- Work to complete -
When you reach the line containing "Homem (805, 96)" in the data below, begin returning lines exactly as written, and stop once the line containing "blog (1537, 56)" has been returned.

- Information -
= Beginning of Section =
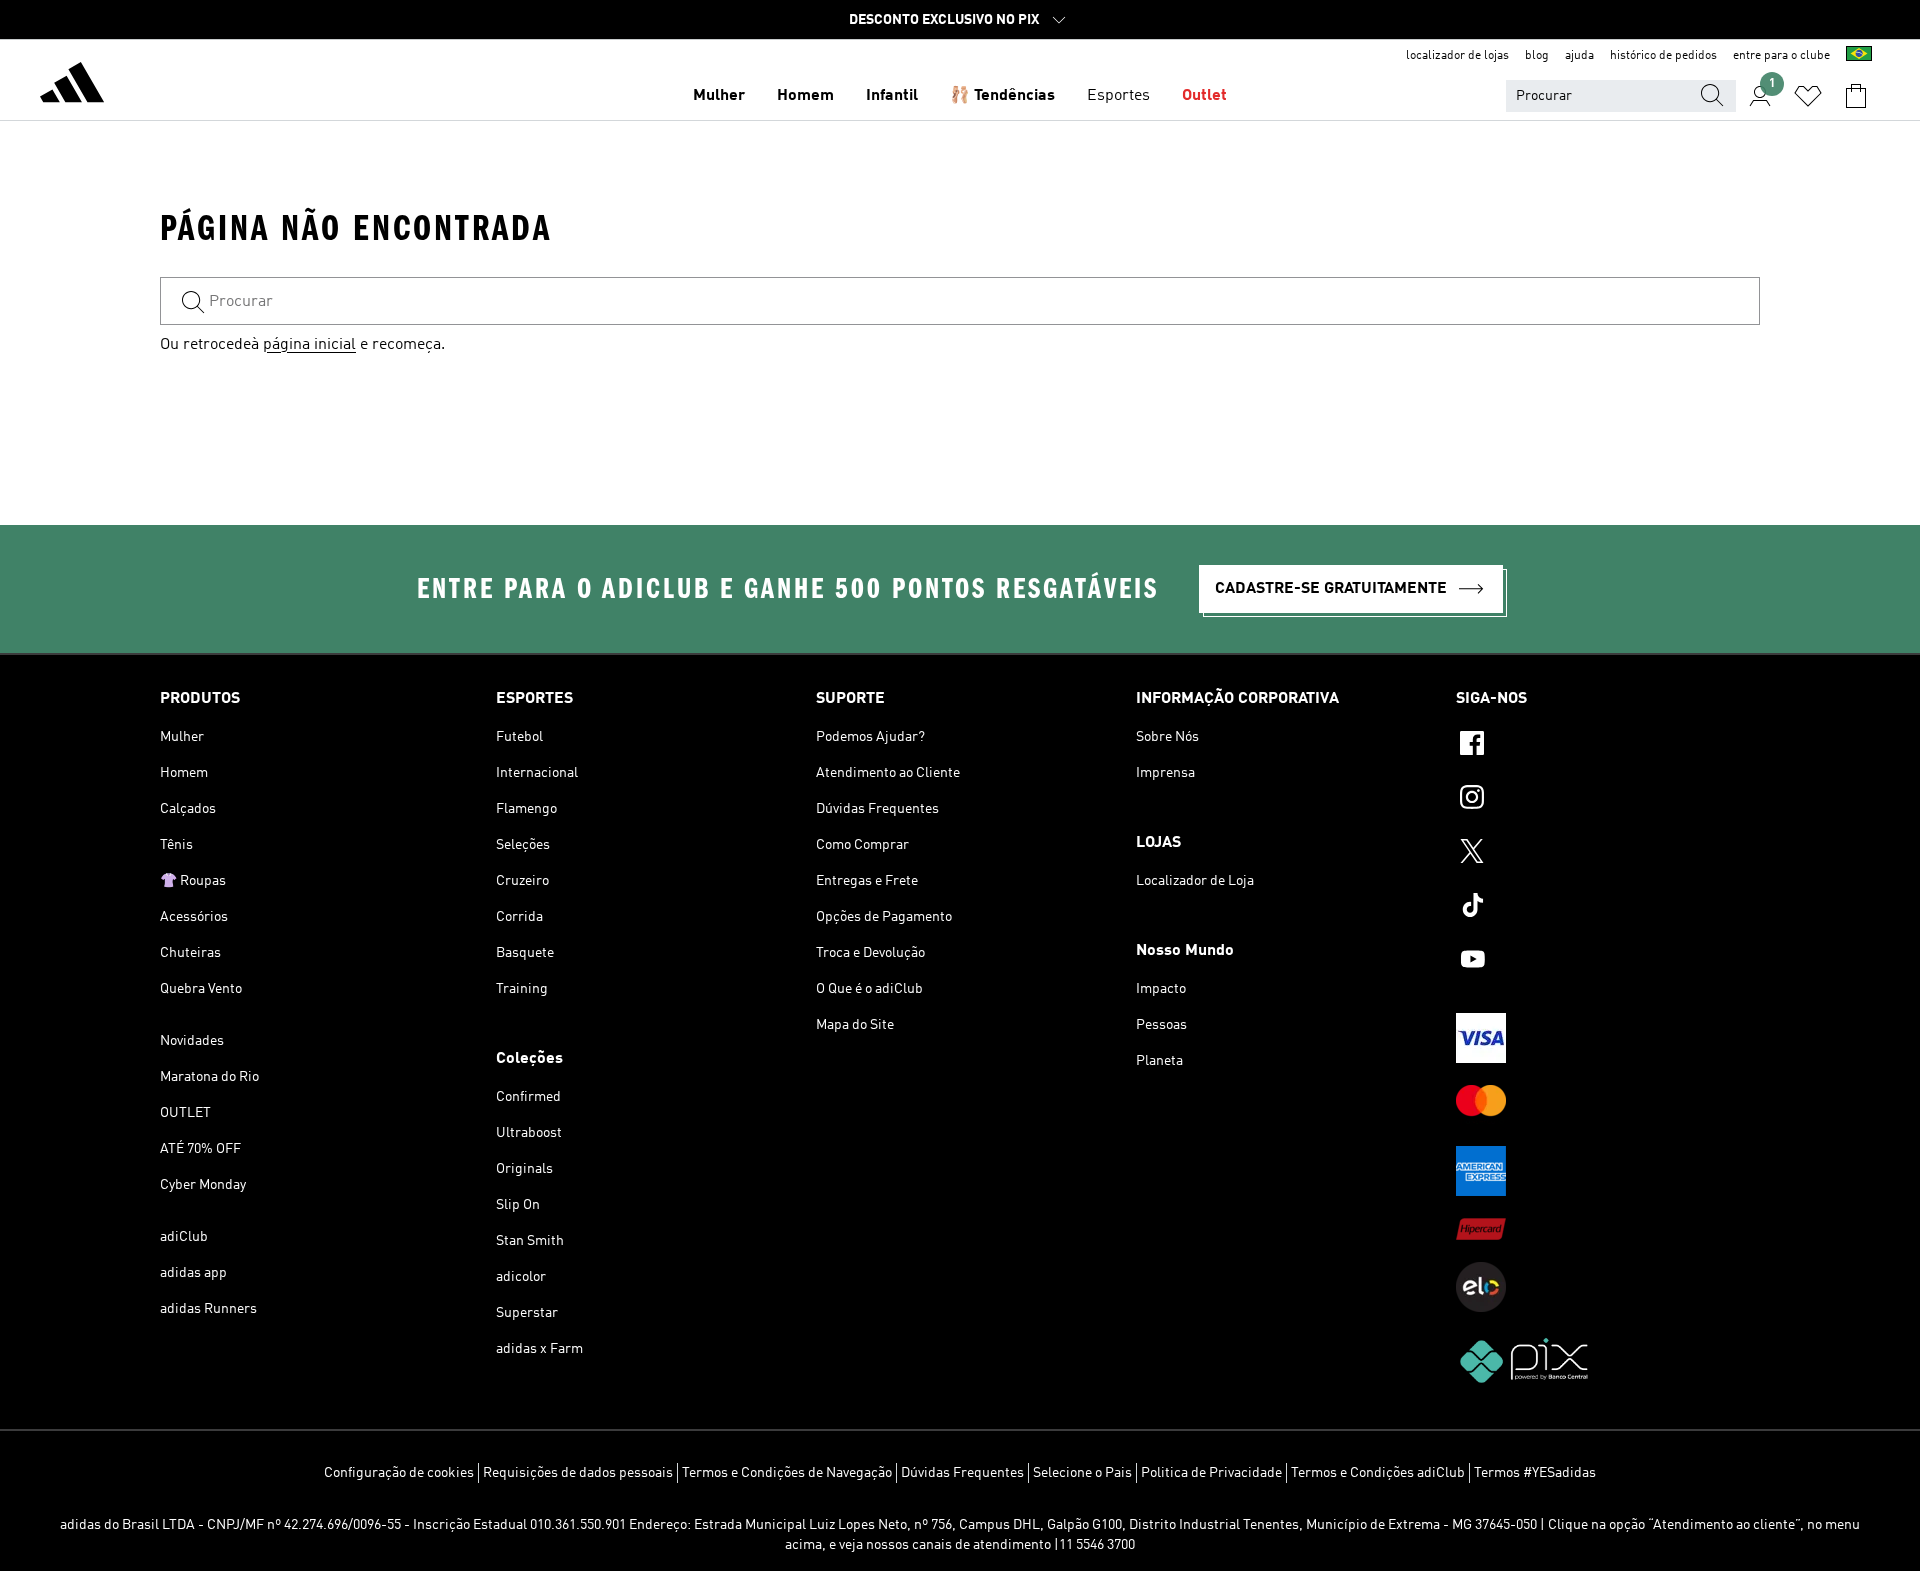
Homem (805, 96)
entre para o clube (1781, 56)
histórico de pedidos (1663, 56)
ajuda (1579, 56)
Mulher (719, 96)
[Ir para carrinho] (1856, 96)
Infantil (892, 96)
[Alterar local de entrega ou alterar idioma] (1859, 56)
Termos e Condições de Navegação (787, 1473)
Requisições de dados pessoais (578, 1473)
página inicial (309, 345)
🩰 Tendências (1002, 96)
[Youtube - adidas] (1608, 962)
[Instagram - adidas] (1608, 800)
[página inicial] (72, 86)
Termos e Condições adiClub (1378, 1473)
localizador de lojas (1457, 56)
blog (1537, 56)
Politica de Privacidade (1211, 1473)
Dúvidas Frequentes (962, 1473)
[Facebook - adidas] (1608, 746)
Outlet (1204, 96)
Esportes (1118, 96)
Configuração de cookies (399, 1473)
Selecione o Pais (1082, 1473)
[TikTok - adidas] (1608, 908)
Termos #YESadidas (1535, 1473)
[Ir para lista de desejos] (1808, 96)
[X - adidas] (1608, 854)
= End of Section =
= Beginning of Section =
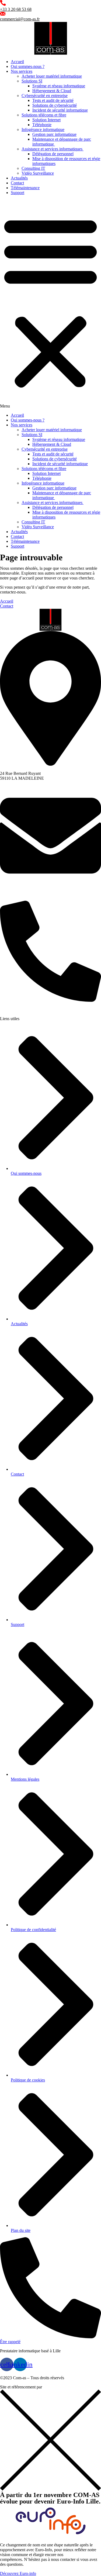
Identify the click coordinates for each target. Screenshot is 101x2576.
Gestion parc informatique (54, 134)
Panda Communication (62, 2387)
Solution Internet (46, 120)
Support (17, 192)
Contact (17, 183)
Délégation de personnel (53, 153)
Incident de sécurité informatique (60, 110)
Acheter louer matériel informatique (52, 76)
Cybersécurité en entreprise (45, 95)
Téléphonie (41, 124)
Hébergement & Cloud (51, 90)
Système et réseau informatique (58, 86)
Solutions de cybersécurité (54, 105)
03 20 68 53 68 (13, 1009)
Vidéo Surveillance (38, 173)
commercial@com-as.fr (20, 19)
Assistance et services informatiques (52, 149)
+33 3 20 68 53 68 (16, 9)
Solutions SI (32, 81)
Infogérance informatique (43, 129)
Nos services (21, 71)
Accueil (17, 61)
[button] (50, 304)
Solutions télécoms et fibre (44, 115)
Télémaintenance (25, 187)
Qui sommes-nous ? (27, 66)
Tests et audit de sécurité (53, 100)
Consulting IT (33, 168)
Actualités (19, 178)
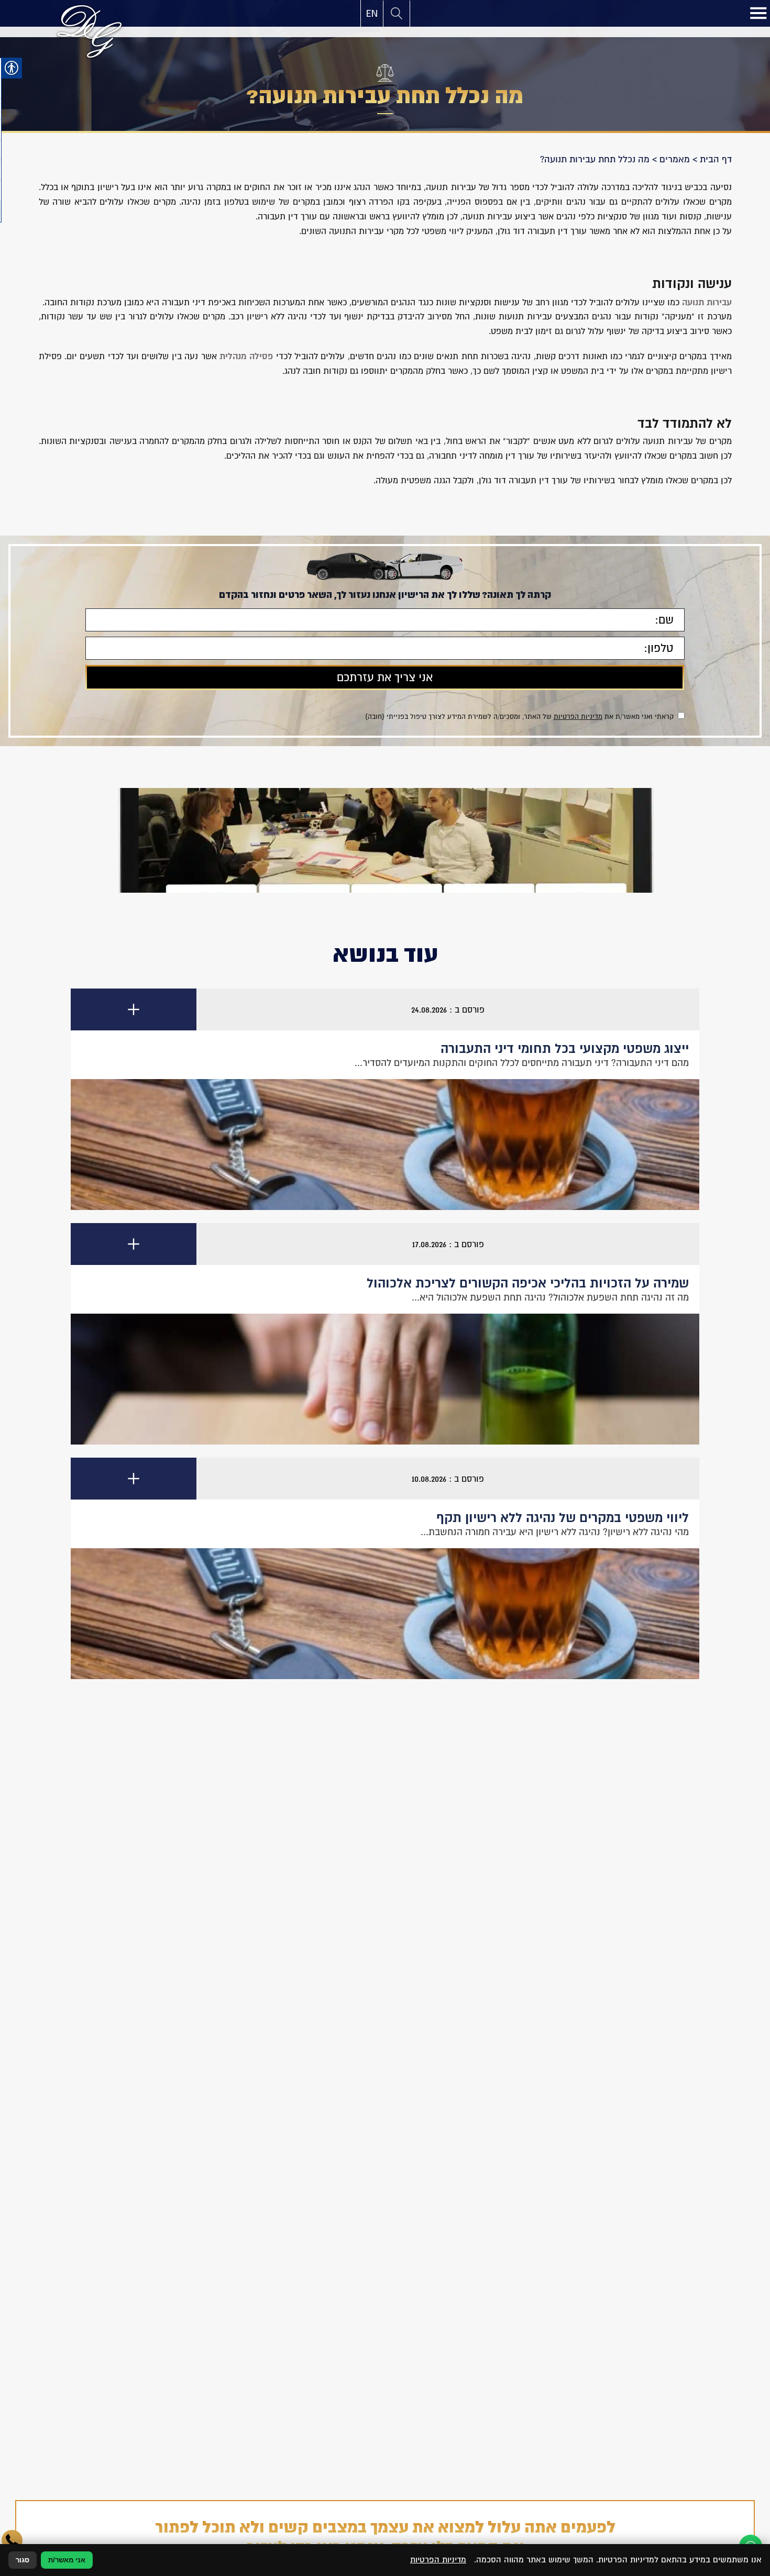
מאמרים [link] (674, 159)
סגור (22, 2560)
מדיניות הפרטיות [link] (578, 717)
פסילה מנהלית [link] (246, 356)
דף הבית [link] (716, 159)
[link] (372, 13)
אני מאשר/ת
= End of Section =
= Beginning of Section =
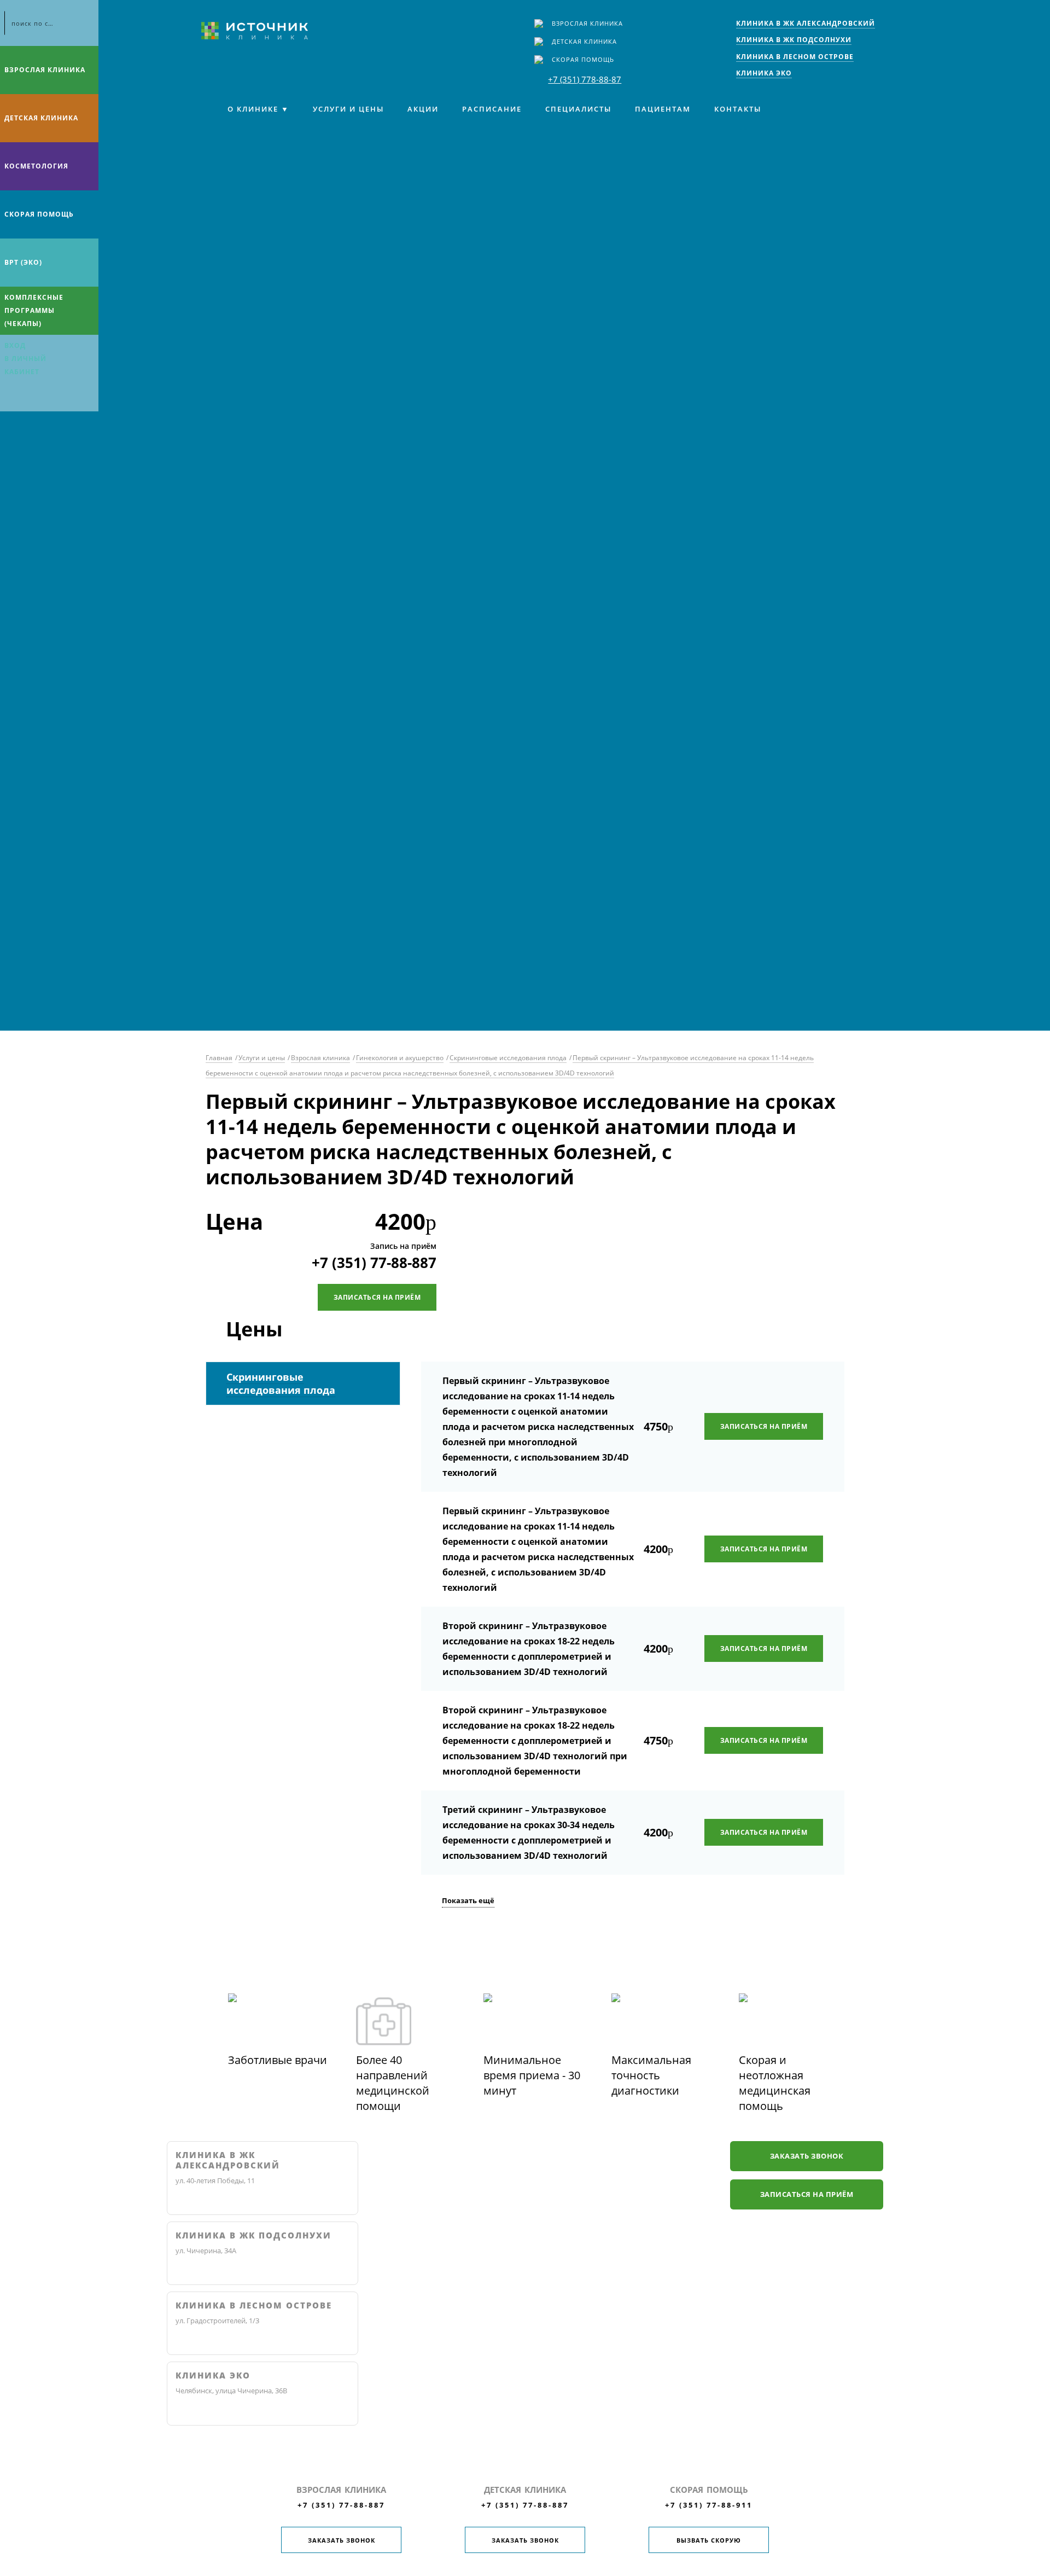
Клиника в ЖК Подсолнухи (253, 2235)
= End of Section =
- Result of this exercise -
Homem (805, 96)
entre para o clube (1781, 56)
histórico de pedidos (1663, 56)
ajuda (1579, 56)
Mulher (719, 96)
[Ir para carrinho] (1856, 96)
Infantil (892, 96)
[Alterar local de entrega ou alterar idioma] (1859, 56)
Termos e Condições de Navegação (787, 1473)
Requisições de dados pessoais (578, 1473)
página inicial (309, 345)
🩰 Tendências (1002, 96)
[Youtube - adidas] (1608, 962)
[Instagram - adidas] (1608, 800)
[página inicial] (72, 86)
Termos e Condições adiClub (1378, 1473)
localizador de lojas (1457, 56)
blog (1537, 56)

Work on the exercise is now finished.